View Postmike777, on 2013-November-27, 00:23, said:

Just for the record there are hundreds and hundreds of clinics cheaper than the mayo clinic.
The Mayo clinic is one of the most expensive clinics in the entire world.

In fact the vast majority of the world never goes there.....

A tiny few do


Most of them die.
-----------------------------------


I predict 6 billion people will die over the next 100 years.

I predict they will become ill/sick/ over and over again.


What was it Daniel Bernolli said about an unsigned letter from Newton? Oh yes, "I recognize the lion by his claw". This post is in the Mike style, I would recognize it unsigned. . First the easy part:
Of course only a tiny fraction of people, in fact only a tiny fraction of sick Americans, even a tiny fraction of sick Minnesotans, visit the Mayo clinic. I have never been there, neither has my wife. But only a tiny fraction visit the X clinic, whatever X is. And yes, most all of us die regardless of the clinic we go to, although usually not because we visited the clinic, if that was the suggested explanation. Moving on to the more challenging.

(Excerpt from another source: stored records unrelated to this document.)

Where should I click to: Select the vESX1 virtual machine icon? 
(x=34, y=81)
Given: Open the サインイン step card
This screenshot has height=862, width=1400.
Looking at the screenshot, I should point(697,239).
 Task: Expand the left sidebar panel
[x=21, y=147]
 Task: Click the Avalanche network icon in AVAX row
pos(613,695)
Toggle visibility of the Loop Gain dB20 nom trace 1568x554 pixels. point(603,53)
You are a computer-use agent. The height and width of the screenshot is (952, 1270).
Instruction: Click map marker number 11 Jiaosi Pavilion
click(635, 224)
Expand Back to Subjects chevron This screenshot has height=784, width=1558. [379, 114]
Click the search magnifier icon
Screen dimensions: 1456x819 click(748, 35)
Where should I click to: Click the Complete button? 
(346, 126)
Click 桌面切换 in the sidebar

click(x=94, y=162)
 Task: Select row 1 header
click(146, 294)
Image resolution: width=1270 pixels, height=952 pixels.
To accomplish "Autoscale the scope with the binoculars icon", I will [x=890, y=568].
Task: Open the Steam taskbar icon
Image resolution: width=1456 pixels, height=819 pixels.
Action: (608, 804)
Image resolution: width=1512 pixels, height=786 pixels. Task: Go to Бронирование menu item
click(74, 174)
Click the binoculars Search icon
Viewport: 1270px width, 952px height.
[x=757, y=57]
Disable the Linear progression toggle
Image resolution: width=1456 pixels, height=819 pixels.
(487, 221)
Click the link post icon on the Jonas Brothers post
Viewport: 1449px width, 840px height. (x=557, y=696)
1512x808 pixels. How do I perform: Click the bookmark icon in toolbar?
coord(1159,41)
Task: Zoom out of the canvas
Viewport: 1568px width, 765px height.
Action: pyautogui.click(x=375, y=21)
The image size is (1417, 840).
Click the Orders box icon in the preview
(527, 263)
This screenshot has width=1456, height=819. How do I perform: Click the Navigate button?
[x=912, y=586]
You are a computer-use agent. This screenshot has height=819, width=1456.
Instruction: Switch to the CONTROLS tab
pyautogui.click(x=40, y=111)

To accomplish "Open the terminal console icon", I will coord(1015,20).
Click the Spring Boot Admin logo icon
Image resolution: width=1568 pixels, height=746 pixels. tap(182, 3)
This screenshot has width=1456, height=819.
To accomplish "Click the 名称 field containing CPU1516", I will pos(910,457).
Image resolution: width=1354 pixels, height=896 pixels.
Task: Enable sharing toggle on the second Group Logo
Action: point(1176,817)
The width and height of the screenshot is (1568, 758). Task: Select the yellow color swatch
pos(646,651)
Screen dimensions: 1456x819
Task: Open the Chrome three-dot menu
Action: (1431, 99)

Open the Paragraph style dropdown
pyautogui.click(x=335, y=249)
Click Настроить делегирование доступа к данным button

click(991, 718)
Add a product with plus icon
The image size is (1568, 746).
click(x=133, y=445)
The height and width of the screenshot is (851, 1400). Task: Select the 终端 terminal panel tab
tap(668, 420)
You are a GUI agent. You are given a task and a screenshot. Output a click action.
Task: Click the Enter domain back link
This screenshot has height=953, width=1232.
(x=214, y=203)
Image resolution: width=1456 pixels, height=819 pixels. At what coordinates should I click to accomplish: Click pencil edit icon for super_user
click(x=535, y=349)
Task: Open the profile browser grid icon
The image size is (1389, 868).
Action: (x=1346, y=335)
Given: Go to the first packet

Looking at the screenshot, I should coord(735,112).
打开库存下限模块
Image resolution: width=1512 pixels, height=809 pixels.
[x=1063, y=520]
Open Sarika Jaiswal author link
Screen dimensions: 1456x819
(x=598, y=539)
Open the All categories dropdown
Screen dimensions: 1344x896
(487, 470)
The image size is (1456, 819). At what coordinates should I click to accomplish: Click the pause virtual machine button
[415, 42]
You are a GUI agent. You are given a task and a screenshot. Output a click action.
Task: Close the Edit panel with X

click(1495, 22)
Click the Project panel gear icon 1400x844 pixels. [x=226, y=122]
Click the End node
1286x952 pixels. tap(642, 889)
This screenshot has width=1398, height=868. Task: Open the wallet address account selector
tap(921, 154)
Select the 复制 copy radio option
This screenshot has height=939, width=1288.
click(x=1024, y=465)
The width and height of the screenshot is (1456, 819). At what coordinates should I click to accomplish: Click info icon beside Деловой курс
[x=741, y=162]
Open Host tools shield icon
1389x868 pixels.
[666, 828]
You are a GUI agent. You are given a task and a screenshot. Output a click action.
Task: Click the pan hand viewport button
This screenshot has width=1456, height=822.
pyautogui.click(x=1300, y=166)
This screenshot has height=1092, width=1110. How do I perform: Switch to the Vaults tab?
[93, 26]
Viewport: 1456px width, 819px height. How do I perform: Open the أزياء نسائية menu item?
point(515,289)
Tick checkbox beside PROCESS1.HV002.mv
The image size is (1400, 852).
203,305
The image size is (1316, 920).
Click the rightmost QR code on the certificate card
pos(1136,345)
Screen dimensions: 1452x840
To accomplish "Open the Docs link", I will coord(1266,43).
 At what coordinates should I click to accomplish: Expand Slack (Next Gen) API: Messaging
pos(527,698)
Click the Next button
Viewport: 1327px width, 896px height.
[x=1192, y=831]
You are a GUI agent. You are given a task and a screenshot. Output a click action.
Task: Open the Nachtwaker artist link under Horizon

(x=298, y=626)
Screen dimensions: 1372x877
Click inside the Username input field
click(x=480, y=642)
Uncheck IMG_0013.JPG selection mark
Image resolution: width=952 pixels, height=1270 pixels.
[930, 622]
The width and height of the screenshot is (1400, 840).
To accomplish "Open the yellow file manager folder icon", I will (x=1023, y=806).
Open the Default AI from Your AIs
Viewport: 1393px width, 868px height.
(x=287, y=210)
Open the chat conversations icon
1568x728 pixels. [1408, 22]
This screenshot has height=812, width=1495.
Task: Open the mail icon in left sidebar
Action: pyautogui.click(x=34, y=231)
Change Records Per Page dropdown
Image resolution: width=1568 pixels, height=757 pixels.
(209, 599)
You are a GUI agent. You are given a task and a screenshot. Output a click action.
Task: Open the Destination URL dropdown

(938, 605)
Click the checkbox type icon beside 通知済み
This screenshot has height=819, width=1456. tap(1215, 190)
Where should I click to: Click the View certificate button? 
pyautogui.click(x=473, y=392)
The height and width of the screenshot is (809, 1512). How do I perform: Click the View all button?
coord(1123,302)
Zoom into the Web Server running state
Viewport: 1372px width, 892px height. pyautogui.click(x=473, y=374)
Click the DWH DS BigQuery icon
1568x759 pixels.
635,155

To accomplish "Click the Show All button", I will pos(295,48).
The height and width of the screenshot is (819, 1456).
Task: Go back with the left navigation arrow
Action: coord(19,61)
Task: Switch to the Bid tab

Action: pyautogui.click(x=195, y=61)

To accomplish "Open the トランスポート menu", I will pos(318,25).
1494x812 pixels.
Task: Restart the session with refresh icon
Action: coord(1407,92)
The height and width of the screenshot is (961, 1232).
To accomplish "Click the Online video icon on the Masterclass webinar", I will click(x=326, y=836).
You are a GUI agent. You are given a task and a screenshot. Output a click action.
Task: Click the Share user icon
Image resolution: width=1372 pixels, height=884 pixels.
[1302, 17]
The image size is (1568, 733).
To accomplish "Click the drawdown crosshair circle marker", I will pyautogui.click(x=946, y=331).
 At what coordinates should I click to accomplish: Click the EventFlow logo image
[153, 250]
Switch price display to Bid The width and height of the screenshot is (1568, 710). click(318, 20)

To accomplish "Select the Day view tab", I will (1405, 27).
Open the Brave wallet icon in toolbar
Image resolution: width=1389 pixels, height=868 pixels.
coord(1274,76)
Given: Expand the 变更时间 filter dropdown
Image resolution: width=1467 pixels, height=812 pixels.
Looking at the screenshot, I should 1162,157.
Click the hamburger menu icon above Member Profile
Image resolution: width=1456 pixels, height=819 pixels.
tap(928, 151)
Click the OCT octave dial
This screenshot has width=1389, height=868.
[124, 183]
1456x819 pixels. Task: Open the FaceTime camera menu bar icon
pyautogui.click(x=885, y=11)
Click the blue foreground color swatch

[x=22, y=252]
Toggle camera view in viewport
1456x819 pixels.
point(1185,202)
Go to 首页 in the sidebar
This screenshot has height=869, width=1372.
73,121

So, the post perhaps asks implicitly, why talk about the Mayo at all? Probably this portion of the thread started with me. I linked to an article in the Washington Post:
http://www.washingto...ed81_story.html

and I quoted:

Quote

A number of the nation's top hospitals — including the Mayo Clinic in Minnesota, Cedars-Sinai in Los Angeles, and children's hospitals in Seattle, Houston and St. Louis — are cut out of most plans sold on the exchange.



This led to discussion of whether such an exclusion was reasonable based on cost. Subsequent discussion seems to indicate that excluding the Mayo is not a very good idea.
If, as appears to be the case, an institution that is widely regarded as exceptionally strong in both its medical practice and its management of costs finds itself excluded from the exchange, it is fair to ask how this happened. No reason, just policy, is the usual answer to such questions.

PSI am not saying that you are Newton or that I am Bernoulli.